The guy with all the cool stuff is a member on this forum. He also builds and mods amps. Would you hook up a home made amp that has never been powered up to speakers that cost 10K EACH.....I didn't think so.

My test speakers say Realistic on the front! The little metal boxes not much bigger than an OPT. 30 years old and I haven't blown them yet.

My previous test speakers were home made boxes with Jensen 6X9 car speakers in them. I fed them with a SSE wired as a P-P guitar amp. There was pieces of blue foam surround all over the room.

tomchr 26th April 2011 10:55 PM

Quote:

Originally Posted by tubelab.com (Post 2551672)
My test speakers say Realistic on the front! The little metal boxes not much bigger than an OPT. 30 years old and I haven't blown them yet.
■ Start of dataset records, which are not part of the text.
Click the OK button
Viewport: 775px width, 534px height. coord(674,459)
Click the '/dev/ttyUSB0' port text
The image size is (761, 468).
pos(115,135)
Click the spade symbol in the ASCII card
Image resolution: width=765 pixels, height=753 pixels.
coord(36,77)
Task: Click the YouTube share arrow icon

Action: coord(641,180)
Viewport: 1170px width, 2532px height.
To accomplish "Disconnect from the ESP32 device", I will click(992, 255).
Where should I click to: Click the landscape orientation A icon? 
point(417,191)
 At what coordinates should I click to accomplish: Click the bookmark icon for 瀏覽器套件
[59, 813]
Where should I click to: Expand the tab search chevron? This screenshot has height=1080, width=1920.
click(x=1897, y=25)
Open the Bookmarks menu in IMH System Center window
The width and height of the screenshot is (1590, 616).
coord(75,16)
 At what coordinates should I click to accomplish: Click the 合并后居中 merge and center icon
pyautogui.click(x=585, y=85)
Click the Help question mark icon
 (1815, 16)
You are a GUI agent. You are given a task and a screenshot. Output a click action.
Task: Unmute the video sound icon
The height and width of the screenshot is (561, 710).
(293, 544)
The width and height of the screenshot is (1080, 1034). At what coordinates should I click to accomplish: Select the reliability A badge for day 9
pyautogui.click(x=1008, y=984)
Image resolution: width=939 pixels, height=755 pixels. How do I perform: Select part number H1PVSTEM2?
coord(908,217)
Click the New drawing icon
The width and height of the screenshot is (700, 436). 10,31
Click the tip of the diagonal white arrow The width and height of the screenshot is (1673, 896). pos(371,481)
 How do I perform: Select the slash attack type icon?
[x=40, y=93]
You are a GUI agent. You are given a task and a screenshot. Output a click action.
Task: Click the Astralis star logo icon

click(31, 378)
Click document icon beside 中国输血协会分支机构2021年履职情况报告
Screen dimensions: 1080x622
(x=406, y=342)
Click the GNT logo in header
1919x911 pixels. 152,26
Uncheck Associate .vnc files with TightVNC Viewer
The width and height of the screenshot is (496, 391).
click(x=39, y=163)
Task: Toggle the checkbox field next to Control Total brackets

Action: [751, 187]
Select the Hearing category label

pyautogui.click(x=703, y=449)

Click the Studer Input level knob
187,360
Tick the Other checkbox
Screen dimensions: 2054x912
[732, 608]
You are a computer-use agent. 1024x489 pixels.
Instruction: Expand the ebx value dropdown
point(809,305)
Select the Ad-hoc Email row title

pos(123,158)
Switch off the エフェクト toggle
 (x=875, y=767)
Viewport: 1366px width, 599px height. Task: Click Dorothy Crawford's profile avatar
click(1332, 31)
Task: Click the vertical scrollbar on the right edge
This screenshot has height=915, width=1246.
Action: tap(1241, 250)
Clearly you haven't tried hard enough.... :p

Yeah... Having an old PC speaker handy for the first smoke test is rather handy. Even though I run my amps for quite a while on a dummy load with o'scope and/or audio analyzer connected and watch for misbehaving before even thinking of connecting speakers, I still try with a pair of speakers I care less about before rigging them to my "daily drivers".

~Tom

tubelab.com 27th April 2011 12:36 AM

Quote:

Clearly you haven't tried hard enough....
No, the old Rat Shack speakers actually sound good enough to keep around for a while. I used them as computer speakers with a SSE for a year or so. The SSE was fully warmed up and ready long before Windows 2000 finished booting. I sold that SSE, and have gone through two computers. I now use a SPP and my Yamahas. The SPP and Vista wake up at about the same time.

I plan to make something new for the new computer I am building. It boots Windows 7 in 16 seconds. That means DHT's for every stage. I will have new high efficiency speakers too.